The reduction of teaching time from 6 months to 1 day was due to expedient needs. It would not be feasible for me to stay in Australia for 6 months. But it marked a tremendous, and to many people, unbelievable, progress in our teaching methodology. Although I had not crystalised the concept yet, it also reflected the importance of skills over techniques.

In other words, if one’s objective was to overcome pain and illness, he did not need to learn 18 techniques in 6 months, he only needed to learn 6 techniques in one day. Whether he learned 18 techniques in 6 months, or 6 techniques in 1 day, he still needed to daily practise what he had learned for some time, about 6 to 9 months. What was important was not the techniques he used, but the skills with which he practised the techniques.

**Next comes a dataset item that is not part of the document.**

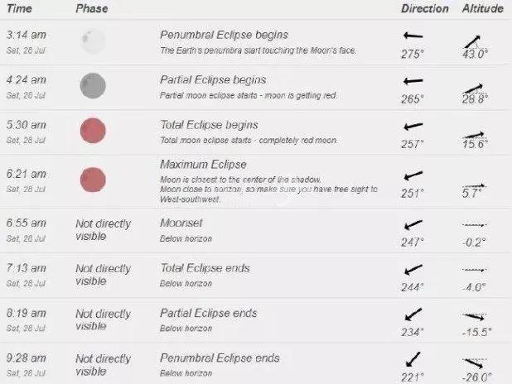The height and width of the screenshot is (384, 512).
Task: Select the Altitude column header
Action: coord(483,8)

This does not mean that knowing 18 techniques is not better than knowing 6 techniques. This is a different issue than the issue of overcoming pain and illness. This other issue of knowing more techniques, as well as the issue of knowing more skills, concerns spread and depth, and will be explained later.

When I first taught in Spain in 1993, I continued with this 8-hour 1-day course of 6 techniques. I taught students a complex system of how to combine the six techniques for their daily practice. It was so complicated that I myself could not remember the system clearly, but it was based on a mantra that sounded something like ABCABCD, with A, B, C, D representing different combinations of techniques for each of the seven days of the week.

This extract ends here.